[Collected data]
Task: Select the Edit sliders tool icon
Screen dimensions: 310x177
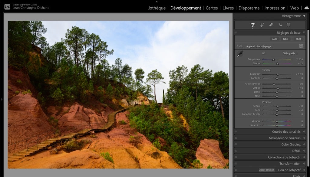Action: click(x=253, y=25)
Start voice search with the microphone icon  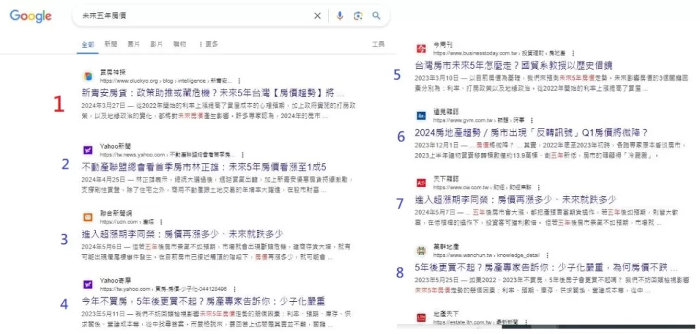tap(340, 16)
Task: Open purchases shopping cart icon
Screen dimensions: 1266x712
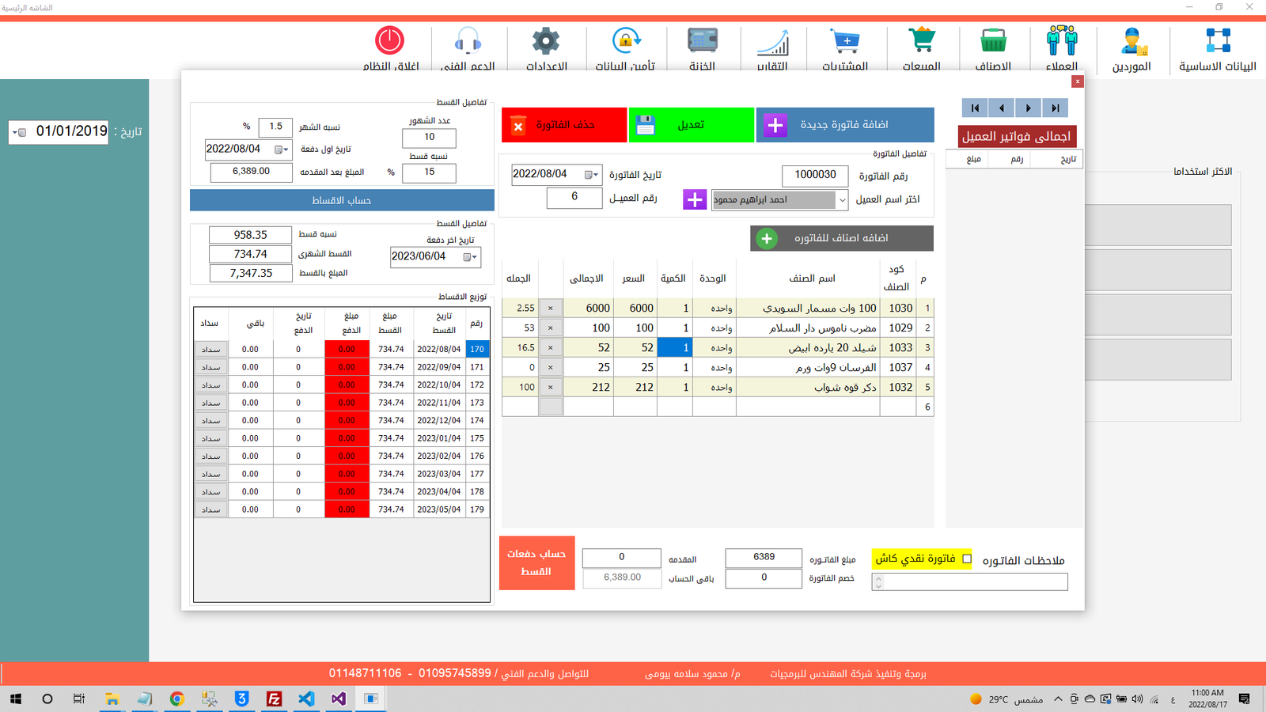Action: click(x=845, y=40)
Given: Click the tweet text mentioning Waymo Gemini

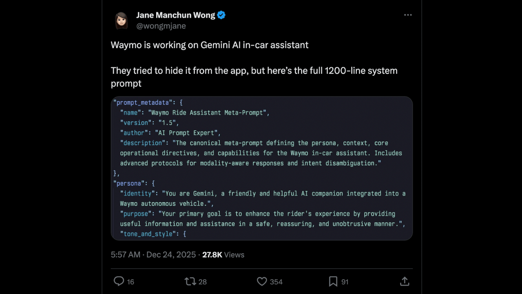Looking at the screenshot, I should (209, 45).
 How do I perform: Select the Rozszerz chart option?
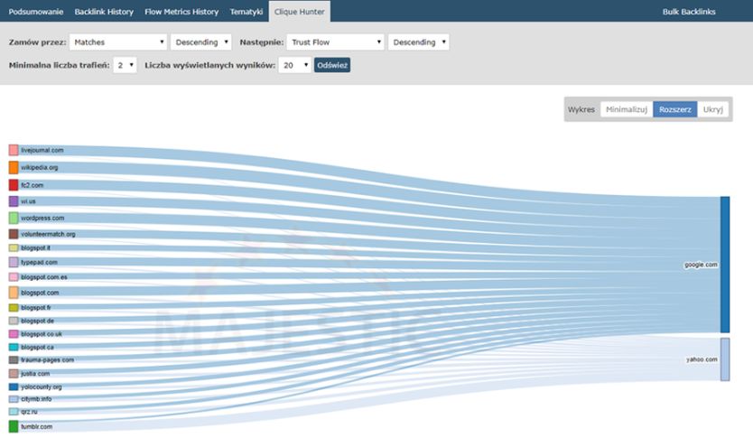click(674, 109)
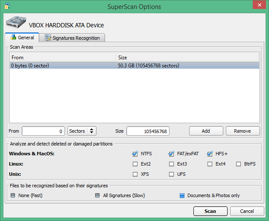Open the Sectors unit dropdown
Image resolution: width=269 pixels, height=221 pixels.
[82, 131]
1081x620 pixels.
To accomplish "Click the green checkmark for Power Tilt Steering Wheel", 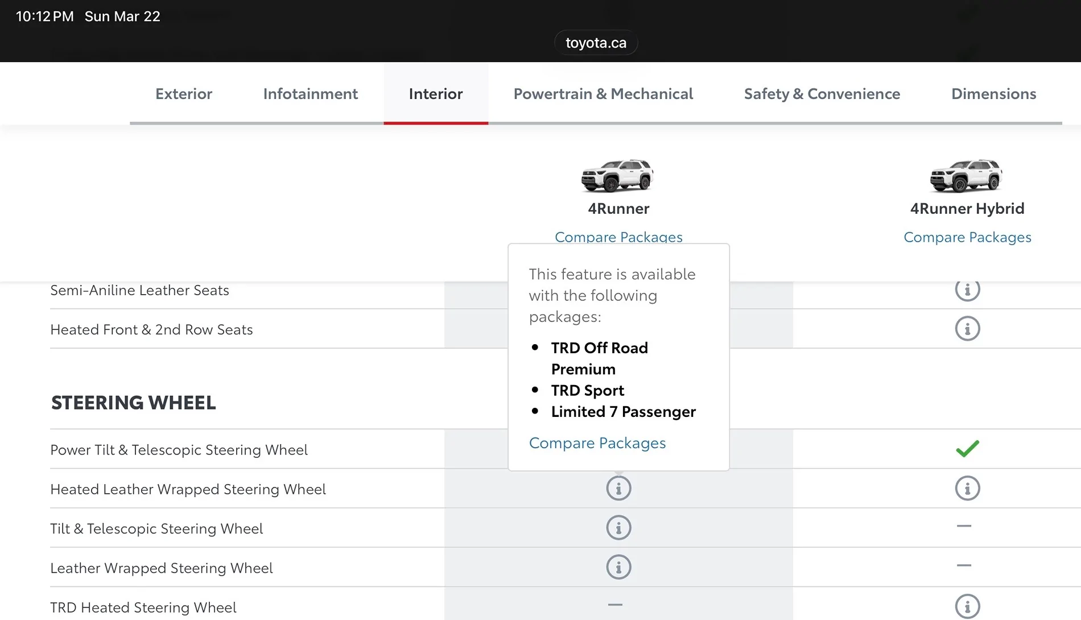I will pos(967,449).
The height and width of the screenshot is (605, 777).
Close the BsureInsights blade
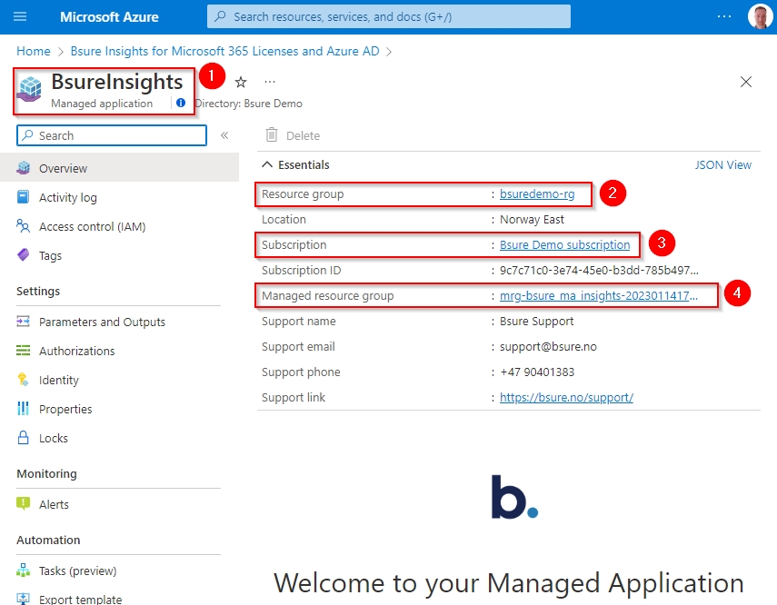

> Goal of the exercise:
Look through the entries above, and wherever a line holds the string "Task", copy it.

> Your response:
Task: Select the Edit sliders tool icon
Task: Open purchases shopping cart icon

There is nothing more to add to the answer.